Requirement: Rewrite the rows from the start of the rows through the line containing "Action: pos(45,377)", replacing "Render tab" with "Render panel" and keeping everything else the same.

Rows on where items appear
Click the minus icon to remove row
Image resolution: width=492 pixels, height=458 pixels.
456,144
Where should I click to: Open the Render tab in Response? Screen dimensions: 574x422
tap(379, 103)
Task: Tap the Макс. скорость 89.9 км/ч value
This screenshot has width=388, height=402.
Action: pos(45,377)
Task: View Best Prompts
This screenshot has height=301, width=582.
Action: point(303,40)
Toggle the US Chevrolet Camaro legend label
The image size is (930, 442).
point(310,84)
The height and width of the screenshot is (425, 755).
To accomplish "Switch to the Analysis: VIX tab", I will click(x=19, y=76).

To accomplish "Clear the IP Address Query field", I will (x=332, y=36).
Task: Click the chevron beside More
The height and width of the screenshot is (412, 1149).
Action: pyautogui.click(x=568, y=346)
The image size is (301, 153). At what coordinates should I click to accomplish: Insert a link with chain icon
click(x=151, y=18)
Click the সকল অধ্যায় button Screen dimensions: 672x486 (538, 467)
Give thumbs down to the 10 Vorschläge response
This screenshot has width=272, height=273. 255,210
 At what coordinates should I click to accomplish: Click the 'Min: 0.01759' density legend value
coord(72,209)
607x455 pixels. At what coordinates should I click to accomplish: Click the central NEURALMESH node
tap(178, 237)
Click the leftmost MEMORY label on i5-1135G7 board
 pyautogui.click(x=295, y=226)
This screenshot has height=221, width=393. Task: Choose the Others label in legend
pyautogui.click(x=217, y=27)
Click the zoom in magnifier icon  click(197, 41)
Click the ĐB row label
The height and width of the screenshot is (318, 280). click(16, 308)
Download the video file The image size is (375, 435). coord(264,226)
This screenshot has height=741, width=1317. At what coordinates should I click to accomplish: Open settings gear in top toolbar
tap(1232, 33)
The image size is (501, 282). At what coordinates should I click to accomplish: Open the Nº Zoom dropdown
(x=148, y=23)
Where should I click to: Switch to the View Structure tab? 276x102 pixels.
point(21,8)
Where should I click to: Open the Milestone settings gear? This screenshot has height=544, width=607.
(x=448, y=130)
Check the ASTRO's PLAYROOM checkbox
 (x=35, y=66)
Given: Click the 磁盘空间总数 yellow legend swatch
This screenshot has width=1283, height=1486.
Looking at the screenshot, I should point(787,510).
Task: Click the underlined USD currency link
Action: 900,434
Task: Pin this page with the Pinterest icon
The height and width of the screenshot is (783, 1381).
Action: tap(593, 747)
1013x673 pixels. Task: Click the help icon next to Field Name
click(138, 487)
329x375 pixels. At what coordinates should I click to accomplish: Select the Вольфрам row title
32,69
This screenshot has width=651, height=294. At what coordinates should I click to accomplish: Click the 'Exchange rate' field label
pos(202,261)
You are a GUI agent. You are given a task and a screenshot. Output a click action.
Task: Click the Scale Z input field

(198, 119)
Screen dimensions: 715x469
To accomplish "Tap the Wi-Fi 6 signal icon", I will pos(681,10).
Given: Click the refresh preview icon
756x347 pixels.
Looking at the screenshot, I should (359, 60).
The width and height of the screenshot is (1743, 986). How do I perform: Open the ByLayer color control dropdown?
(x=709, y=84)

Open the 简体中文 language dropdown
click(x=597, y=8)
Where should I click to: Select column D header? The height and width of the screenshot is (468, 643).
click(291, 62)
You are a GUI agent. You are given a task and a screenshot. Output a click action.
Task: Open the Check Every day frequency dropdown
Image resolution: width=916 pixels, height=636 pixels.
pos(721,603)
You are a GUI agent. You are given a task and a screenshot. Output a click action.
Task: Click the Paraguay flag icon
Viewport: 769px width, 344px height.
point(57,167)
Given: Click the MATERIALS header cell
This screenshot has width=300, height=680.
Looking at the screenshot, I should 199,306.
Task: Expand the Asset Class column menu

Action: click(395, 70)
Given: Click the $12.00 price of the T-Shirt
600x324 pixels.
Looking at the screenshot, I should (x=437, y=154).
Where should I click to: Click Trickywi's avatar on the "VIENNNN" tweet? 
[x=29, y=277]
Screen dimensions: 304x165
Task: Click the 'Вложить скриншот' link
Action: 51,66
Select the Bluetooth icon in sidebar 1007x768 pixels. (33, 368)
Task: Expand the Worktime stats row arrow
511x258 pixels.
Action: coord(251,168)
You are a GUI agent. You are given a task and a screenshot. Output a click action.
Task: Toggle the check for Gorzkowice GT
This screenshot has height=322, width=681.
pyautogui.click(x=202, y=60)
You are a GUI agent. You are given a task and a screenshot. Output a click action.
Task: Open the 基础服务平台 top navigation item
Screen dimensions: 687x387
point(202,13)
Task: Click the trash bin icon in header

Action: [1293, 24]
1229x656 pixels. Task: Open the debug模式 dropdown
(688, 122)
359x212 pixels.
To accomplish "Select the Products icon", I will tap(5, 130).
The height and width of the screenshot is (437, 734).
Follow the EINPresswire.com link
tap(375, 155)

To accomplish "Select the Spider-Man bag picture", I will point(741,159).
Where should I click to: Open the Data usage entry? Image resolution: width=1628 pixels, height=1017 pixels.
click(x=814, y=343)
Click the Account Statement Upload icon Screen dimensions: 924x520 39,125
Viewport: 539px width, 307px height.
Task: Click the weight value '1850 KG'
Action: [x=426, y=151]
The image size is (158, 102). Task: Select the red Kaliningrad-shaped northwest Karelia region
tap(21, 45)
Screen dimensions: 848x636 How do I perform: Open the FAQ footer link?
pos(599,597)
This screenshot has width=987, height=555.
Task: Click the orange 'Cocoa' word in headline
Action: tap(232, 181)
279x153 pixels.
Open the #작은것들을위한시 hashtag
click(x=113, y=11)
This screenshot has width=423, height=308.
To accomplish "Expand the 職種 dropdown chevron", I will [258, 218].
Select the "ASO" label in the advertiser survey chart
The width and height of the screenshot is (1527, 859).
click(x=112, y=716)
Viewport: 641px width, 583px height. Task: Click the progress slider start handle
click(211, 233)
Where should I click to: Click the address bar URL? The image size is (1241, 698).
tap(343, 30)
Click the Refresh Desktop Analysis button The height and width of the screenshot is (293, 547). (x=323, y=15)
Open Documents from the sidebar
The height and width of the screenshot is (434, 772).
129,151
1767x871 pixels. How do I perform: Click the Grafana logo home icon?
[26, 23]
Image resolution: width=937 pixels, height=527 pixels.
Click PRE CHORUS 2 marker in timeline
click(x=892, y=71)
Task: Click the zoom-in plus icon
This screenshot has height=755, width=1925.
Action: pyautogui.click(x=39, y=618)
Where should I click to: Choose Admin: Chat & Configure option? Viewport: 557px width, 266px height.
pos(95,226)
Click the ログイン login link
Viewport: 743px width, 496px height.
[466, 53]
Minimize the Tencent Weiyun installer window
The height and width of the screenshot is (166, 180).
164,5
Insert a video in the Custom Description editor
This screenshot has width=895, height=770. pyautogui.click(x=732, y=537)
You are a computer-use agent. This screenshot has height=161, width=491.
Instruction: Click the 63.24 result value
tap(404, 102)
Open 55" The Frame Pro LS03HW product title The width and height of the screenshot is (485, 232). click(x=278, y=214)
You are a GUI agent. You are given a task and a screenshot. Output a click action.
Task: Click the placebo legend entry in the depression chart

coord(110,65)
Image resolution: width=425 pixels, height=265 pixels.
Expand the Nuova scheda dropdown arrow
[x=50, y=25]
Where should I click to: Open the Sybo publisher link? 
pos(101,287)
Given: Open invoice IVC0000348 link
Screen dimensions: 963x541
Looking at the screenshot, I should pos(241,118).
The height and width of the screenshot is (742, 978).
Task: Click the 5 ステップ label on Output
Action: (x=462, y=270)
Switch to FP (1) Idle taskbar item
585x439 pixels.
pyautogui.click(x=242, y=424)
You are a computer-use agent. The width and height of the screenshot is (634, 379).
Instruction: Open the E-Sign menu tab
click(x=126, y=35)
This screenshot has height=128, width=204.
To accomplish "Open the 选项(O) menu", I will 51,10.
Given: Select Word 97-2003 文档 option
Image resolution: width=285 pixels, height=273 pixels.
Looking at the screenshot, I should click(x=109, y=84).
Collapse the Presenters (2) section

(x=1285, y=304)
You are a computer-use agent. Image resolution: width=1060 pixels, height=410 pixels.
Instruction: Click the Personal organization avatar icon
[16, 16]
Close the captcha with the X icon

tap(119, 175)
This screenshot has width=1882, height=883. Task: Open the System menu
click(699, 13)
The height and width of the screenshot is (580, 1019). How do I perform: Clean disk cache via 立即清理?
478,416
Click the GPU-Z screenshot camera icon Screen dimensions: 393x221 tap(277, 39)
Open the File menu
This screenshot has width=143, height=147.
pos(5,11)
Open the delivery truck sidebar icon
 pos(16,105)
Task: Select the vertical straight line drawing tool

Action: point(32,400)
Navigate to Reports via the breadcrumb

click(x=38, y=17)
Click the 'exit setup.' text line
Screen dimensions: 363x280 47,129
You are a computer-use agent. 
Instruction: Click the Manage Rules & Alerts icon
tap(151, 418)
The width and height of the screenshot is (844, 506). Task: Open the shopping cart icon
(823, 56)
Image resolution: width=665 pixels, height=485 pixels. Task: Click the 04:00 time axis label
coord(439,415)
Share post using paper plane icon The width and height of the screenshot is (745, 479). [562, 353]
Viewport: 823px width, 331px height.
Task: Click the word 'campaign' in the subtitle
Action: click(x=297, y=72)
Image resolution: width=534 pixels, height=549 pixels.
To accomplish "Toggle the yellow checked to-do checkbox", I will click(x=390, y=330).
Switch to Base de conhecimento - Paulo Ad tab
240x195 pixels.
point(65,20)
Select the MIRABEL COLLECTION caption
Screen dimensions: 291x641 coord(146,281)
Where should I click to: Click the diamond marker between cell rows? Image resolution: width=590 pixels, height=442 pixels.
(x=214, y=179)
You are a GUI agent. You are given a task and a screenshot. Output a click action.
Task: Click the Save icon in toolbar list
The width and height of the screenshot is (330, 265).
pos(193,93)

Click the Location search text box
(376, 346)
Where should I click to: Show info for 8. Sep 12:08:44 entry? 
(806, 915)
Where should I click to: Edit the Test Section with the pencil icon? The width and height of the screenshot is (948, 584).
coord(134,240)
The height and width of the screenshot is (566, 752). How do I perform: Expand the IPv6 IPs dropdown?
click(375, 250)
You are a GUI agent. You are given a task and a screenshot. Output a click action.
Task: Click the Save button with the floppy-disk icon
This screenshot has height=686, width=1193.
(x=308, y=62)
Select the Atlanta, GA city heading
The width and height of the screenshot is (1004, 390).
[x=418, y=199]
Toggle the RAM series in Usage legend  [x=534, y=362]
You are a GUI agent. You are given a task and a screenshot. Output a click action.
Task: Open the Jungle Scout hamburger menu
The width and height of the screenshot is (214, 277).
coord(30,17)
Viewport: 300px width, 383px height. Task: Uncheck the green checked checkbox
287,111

Solution to the exercise:
Click the minus icon to remove row
Image resolution: width=492 pixels, height=458 pixels.
456,144
Where should I click to: Open the Render panel in Response? Screen dimensions: 574x422
tap(379, 103)
Task: Tap the Макс. скорость 89.9 км/ч value
This screenshot has width=388, height=402.
Action: pos(45,377)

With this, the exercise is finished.